The disk seal segments 50 each have a disk attaching feature 54 and the disk rim 32 includes a corresponding seal attaching feature 56. The disk attaching feature 54 interfits with the seal attaching feature 56 to retain the disk seal segment 50 to the disk rim 32. In the example shown, the disk attaching feature 54 is a groove and the seal attaching feature 56 is a tongue. The disk seal segments 50 are assembled onto the rotor disk 26 prior to assembly of the rotor blades 28. Alternatively, the disk seal segments 50 may be integrally formed with the rotor disk 26.
The blade seal segments 52 each have a blade attaching feature 58 and each of the blades 28 include a seal attaching feature 60. The blade attaching feature 58 interfits with the seal attaching feature 60 to retain the blade seal segment 52 to the rotor blade 28. In the example shown, the blade attaching feature 58 is a groove and the seal attaching feature 60 is a tongue formed in the base of the rotor blade 28. Once the blade seal segment 52 is attached, the rotor blade 28 is loaded into a blade slot 62 in the disk rim 32. Walls 64 in the disk rim 32 define the individual blade slots 62. Then the rotor blade 28 is loaded in the blade slot 62 the walls 64 prevent the blade seal segment 52 from separating from the rotor blade 28.
FIG. 6, illustrates the rotor disk 26 after the rotor blades 28 are assembled in the blade slots 62. The blade seal segments 52 and the disk seal segments 50 align to form a segmented, ring-like fluid seal 34 around the circumference of the rotor disk 26. In addition, the blade seal segments 52 prevent the disk seal segments 50 from separating from the seal attaching feature 56 (shown in FIG. 4).
FIG. 7 shows the disk seal segment 50 having a first overlapping feature 74 and the blade seal segment 52 having a second overlapping feature 76. The first overlapping feature 74 and the second overlapping feature 76 interfit with one another to align the disk seal segments 50 with the blade seal segments 52, thus reducing circumferential leakage between the segments 50 and 52. The first overlapping feature and the second overlapping feature can be a ship lap, tongue and groove or other interfitting elements know in the art.
FIG. 8 illustrates another example embodiment including a plurality of blade seal segments 66. The blade seal segments 66 each have a blade attaching feature 68 and each of the blades 28 include a seal attaching feature 70. The blade attaching feature 68 interfits with the seal attaching feature 70 to retain the blade seal segment 66 to the rotor blade 28. Once the blade seal segment 66 is attached, the rotor blade 28 is loaded into a blade slot 62 in the disk rim 32. Walls 64 in the disk rim 32 define the individual blade slots 62. When the rotor blade 28 is loaded in the blade slot 62, the walls 64 prevent the blade seal segment 66 from separating from the rotor blade 28.
Each of the blade seal segments 66 have a main body 72 which extends outward to contact a main body 72 of the circumferentially adjacent blade seal segment 66. After the rotor blade 28 is assembled in the blade slot 62 the blade seal segments 66 fit together to form a segmented, ring-like fluid seal 34 around the circumference of the rotor disk 26. In this embodiment, disk seal segments 50 are not necessary because there is no gap between one blade seal segment 66 and the next blade seal segment 66.
Although the example embodiment discloses an arrangement of assembling fluid seal segments onto a rotor disk for a turbine rotor the arrangement may be used for any rotor and seal assembly.
Although a preferred embodiment of this invention has been disclosed, a worker of ordinary skill in this art would recognize that certain modifications would come within the scope of this invention. For that reason, the following claims should be studied to determine the true scope and content of this invention.

Claims

1. A bladed rotor assembly comprising:

a rotor disk defining a disk rim and having a plurality of rotor blades mounted to the disk rim; and

a plurality of blade seal segments with one mounted to each of the plurality of rotor blades wherein the plurality of blade seal segments form a seal located about a circumference of the disk rim.
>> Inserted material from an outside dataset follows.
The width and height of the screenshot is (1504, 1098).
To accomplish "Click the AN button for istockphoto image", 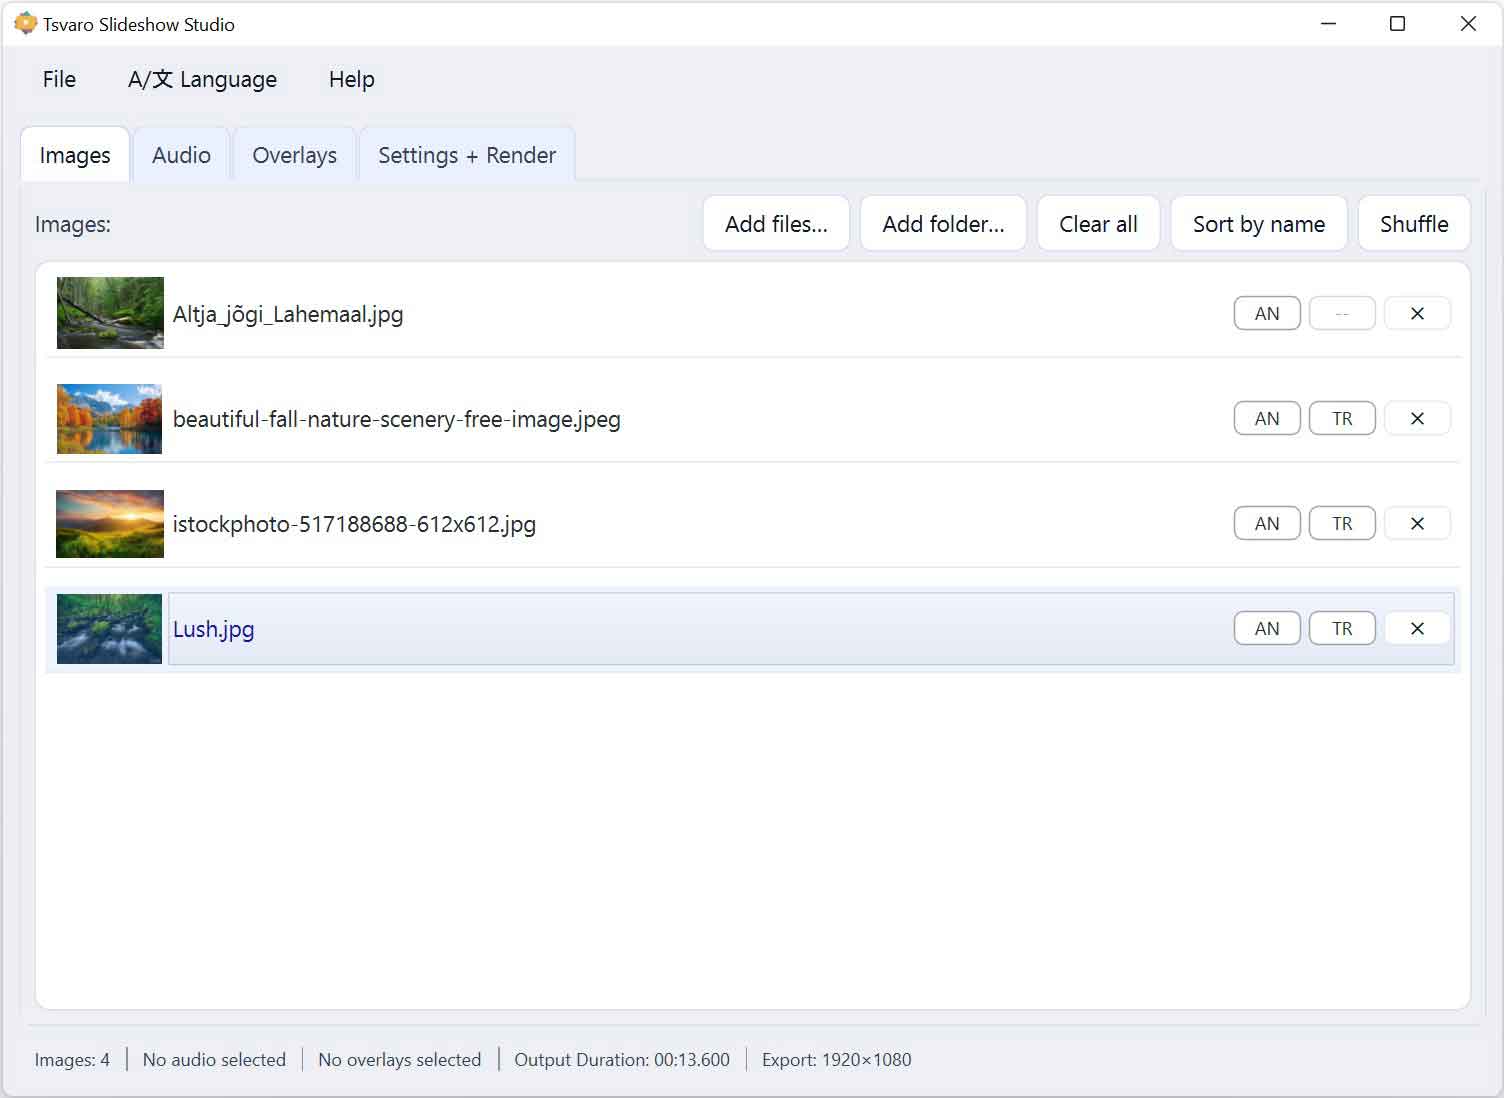I will click(1267, 524).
2. The bladed rotor assembly of claim 1, wherein the seal further comprises a plurality of disk seal segments with one located between adjacent pairs of the blade seal segments.

3. The bladed rotor assembly of claim 2, wherein the disk seal segments comprise a disk mounting feature and the disk rim comprises a complimentary shaped seal mounting feature to interfit with the disk mounting feature.
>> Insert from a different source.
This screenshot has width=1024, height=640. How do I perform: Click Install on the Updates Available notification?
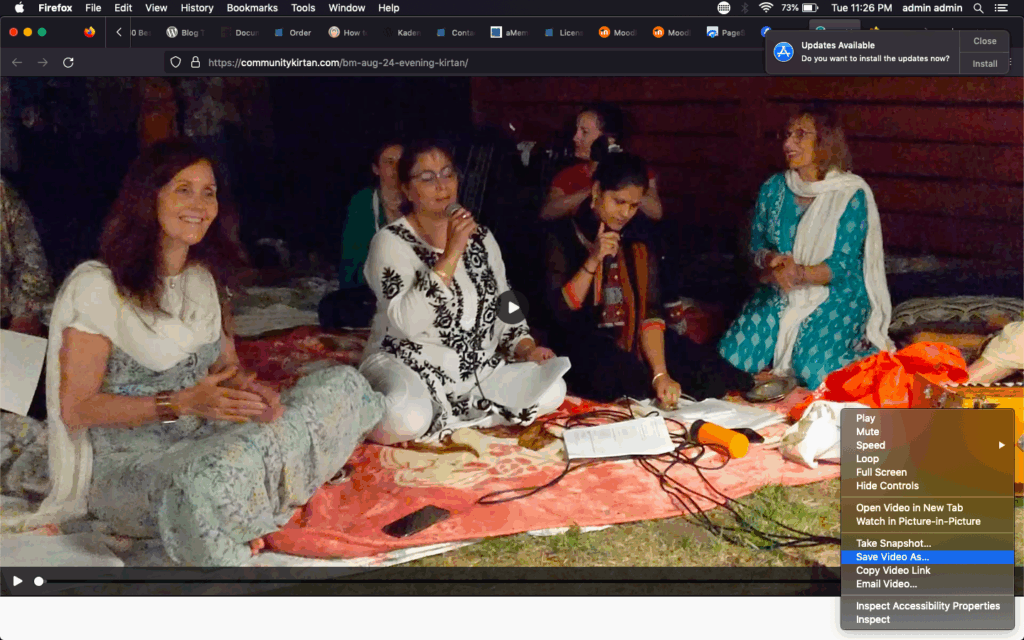tap(984, 64)
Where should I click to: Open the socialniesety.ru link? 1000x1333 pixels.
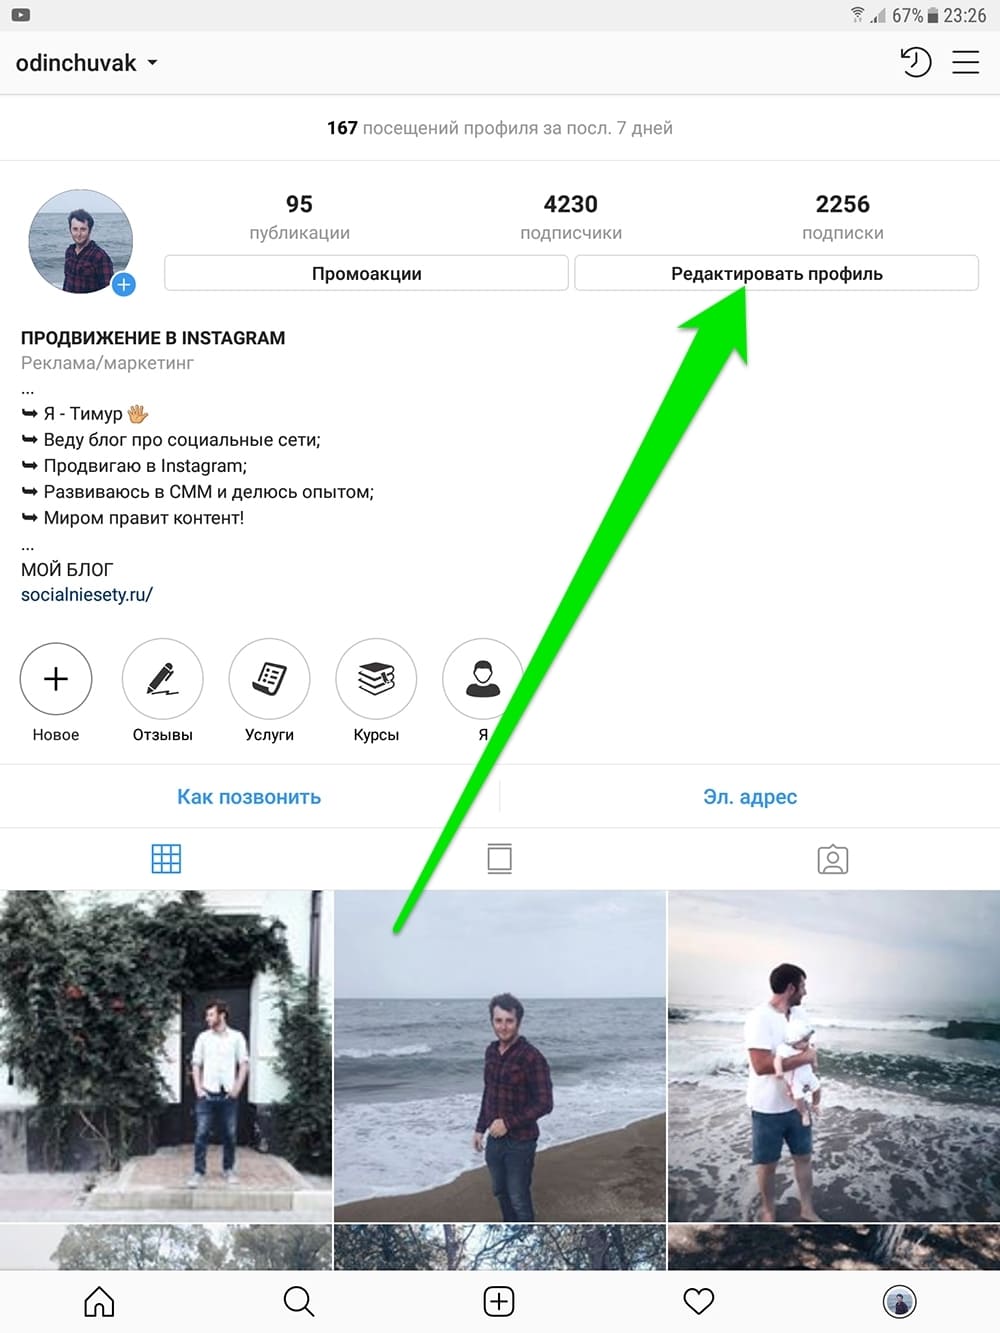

4. The bladed rotor assembly of claim 1, wherein the blade seal segments each comprise a knife edge extending toward a stationary component.

5. The bladed rotor assembly of claim 4, wherein the knife edges extend about the circumference of the disk rim to contact the knife edge of the adjacent blade seal segment forming a segmented, ring-like knife edge.
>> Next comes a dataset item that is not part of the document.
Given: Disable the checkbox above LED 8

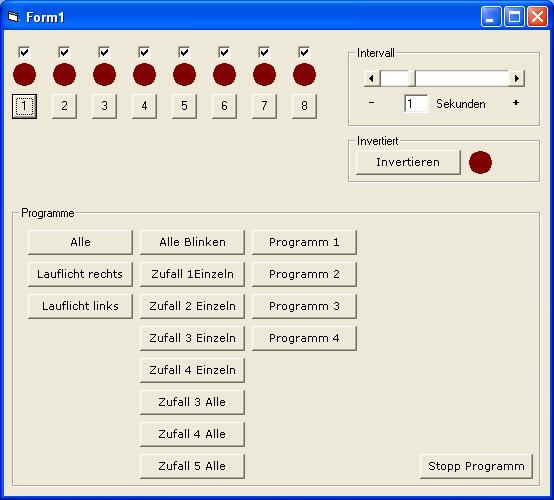Looking at the screenshot, I should point(304,52).
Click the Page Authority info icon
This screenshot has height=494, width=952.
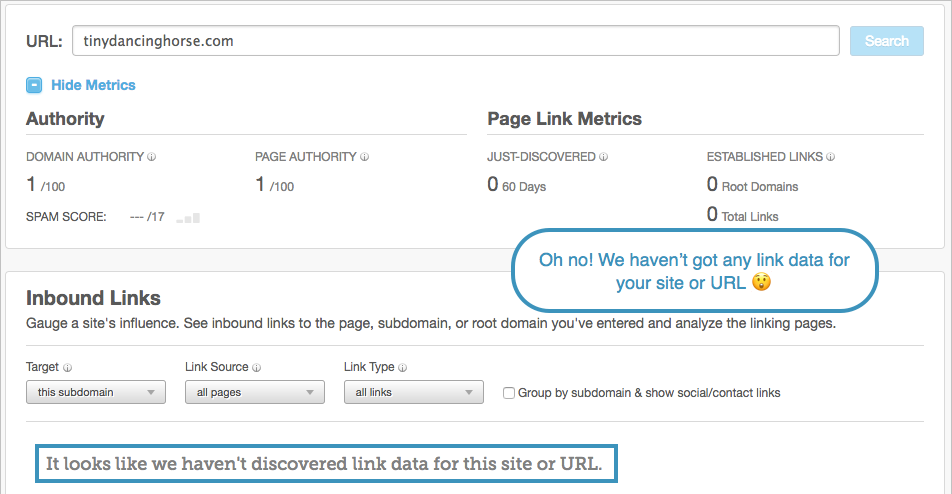(364, 157)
6. The bladed rotor assembly of claim 4, wherein the stationary component is a tangential on-board injector, a support or a stator vane.

7. The bladed rotor assembly of claim 1, wherein each of the plurality of blade seal segments comprise an attaching feature corresponding to a seal attaching portion of a rotor blade.

8. The bladed rotor assembly of claim 7, wherein the disk rim comprises a plurality of blade slots each for receiving the rotor blade and the blade seal segment.

9. A bladed rotor assembly comprising:

a plurality of blade seal segments with one mounted between each of the plurality of rotor blades and the disk rim; and

a plurality of disk seal segments mounted to the disk rim between adjacent pairs of the plurality of blade seal segments, wherein the plurality of blade seal segments and the plurality of disk seal segments align to form a seal located about the circumference of the disk rim.

10. The bladed rotor assembly of claim 9, wherein the seal formed by the plurality of blade seal segments and the plurality of disk seal segments extends toward a stator component.

11. The bladed rotor assembly of claim 10, wherein the stator component is a tangential on-board injector, a support or a stator vane.

12. The bladed rotor assembly of claim 9 wherein each of the plurality of blade seal segments comprise an attaching feature corresponding to a seal attaching portion of the rotor blades.

13. The bladed rotor assembly of claim 9, the disk rim comprises a plurality of blade slots each for receiving the rotor blade and the blade seal segment.

14. The bladed rotor assembly of claim 9, wherein the disk rim comprises a disk attaching feature corresponding to an attaching feature on the disk deal segment.

15. A fluid seal assembly comprising:

a plurality of blade seal segments each having a body defining a knife edge protruding from the body and towards a turbine engine component; and

a plurality of disk seal segments each having a body defining a knife edge protruding from the body and towards the turbine engine component, wherein the plurality of blade seal segments interfit with the plurality of disk seal segments to form a segmented, ring-like fluid seal.

16. The fluid seal assembly of claim 15, comprising a blade attaching feature on each of the plurality of blade seal segments for attaching each blade seal segment to a rotor blade and a disk attaching feature on each of the plurality of disk seal segments for attaching each disk seal segment to a rotor disk

17. The fluid seal assembly of claim 15, comprising a first interlocking feature on each of the plurality of blade seal segments and a second interlocking feature on each of the plurality of disk seal segments, wherein the first interlocking feature and the second interlocking feature on adjacent blade seal segments and disk seal segments are complimentary shaped and interfit with one another.